My gut feel is Anthropic is very technical and pedantic which makes their models really technical and pedantic. They're top at code and technical benchmarks but anecdotally I've found OpenAI to be significantly farther ahead for general usage.
Opus 4.8 will burn 10k tokens trying to answer something 100% whereas GPT-5.5 will burn 2k getting it 90% which is good enough for many things.
Some personal testing on a "help me find that restaurant" prompt https://gist.github.com/nijave/2873b8b10d8c732e46264237b0755...
One angle could be their interpretability research? They understand what's going on in LLMs probably much better than anyone else. This must somehow pay off.
I think it's not only an alignment/security tool but could perhaps be used for capabilities as well.
I think it's focus? Anthropic seemed to double down early on being more business/prosumer focused. While OAI, Gemini, Grok, etc were also doing various side quests like image generation, Anthropic seemed to only focus on 1 thing, and that seemed to pay off
I think it's the talent, laser focus on single product set and being early so ahead, same with Open AI who are only a sliver behind. Google, XAI are the next level down but they have other concerns.
I think they have a better agent personality which pushes back and isn't sycophantic. It has been awhile since I've used the others but that's where it locked me in and I've stuck with it.
Given their pricing, I'd guess their models are just way bigger in parameter count. They've always underperformed in cost-per-performance.
They also target a cost-insensitive market (corporate/coding users) compared to Google/OpenAI which support massive amounts of free users.
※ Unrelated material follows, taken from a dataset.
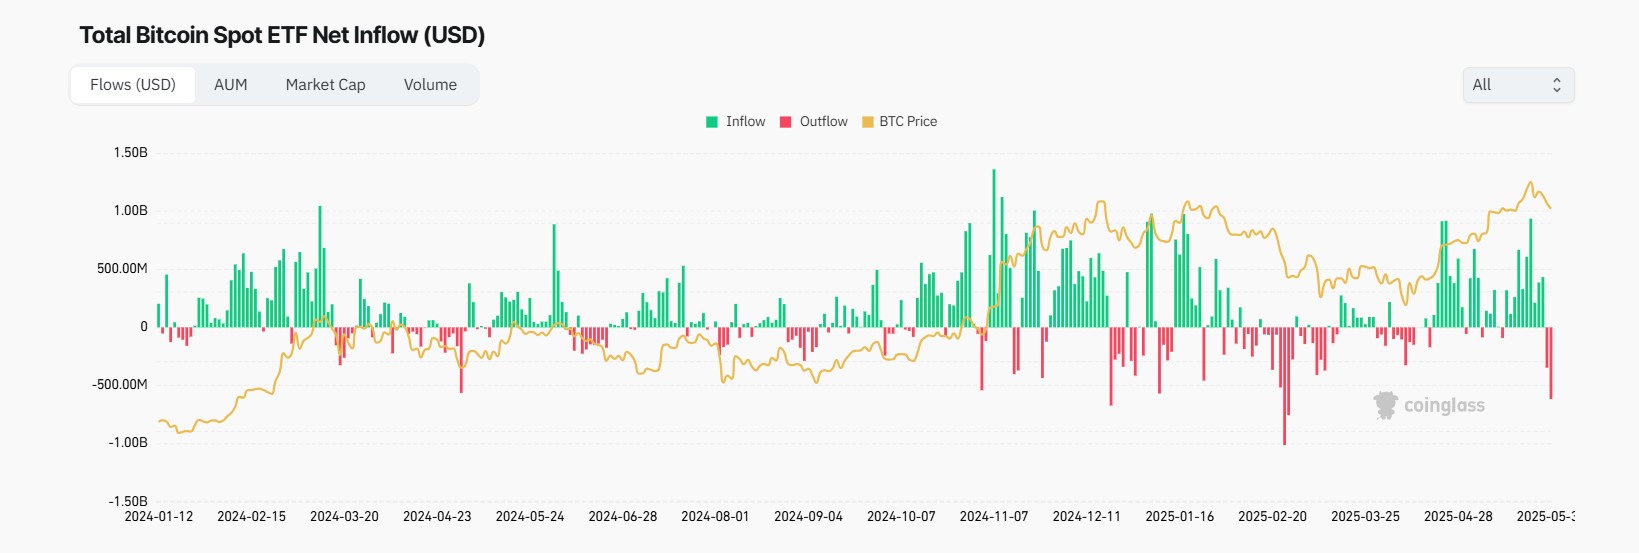Toggle the Inflow series in legend

pos(745,122)
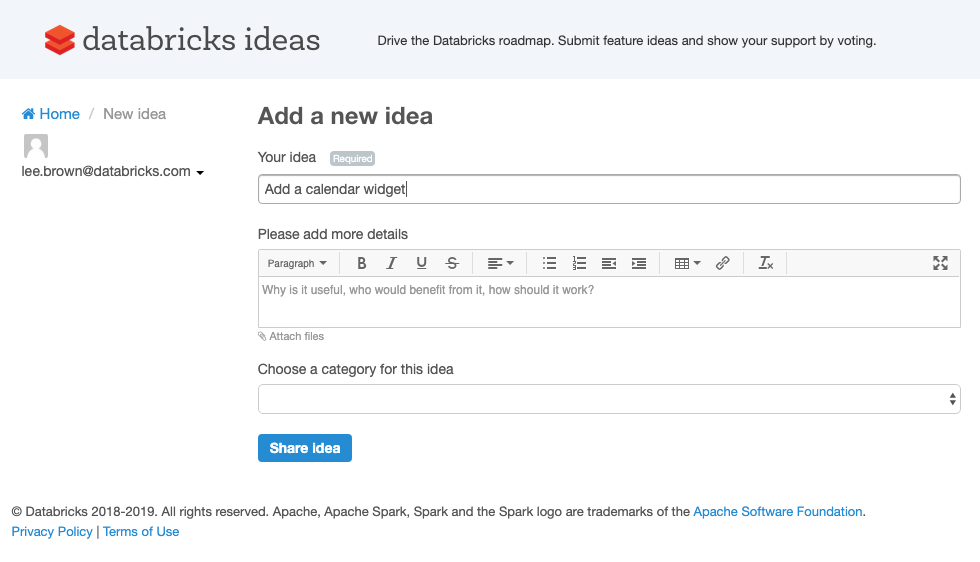Expand the editor to fullscreen
This screenshot has width=980, height=562.
pyautogui.click(x=940, y=263)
I think it is a mix of the sibling replies here. I'd add that the company has seemed to find ways to ~do more with less.
I have never liked the various nerfs Anthropic has used to balance GPU (slowing down responses, quota variance, model optimizations etc) and it definitely has burned a lot of good-will.
But it has seemed that being able to look beyond the short term pitchforks has worked quite well.
From what I have read, their pre-training team is much better than anyone else. For OpenAI, their post-training team is better. And apparently OpenAI has consistently struggled at training a bigger model than GPT 4 level
Someone has to know.
Would be nice if an insider would drop some hints so that the open-source space could make some good progress.
>Its remarkable how Anthropic is able to maintain their edge against all competition. Anyone have any idea what the secret sauce is that has Anthropic at the top of all leaderboards for the past few years?
It's self-reinforcing: they've got the best coding/research model, which helps them to improve their models better than the competition so they stay ahead.
because in the real-world, it's far better than the rest. That's why few people use Grok, it's not even close in day to day work.
I think the "secret sauce" is not juicing the benchmarks. Claude models just feel like they are better than the benchmarks suggest, in terms of smarts and creativity, while models from every other company feel worse relative to what you'd think from the benchmarks. Only company to really internalize Goodhart's Law, IMO.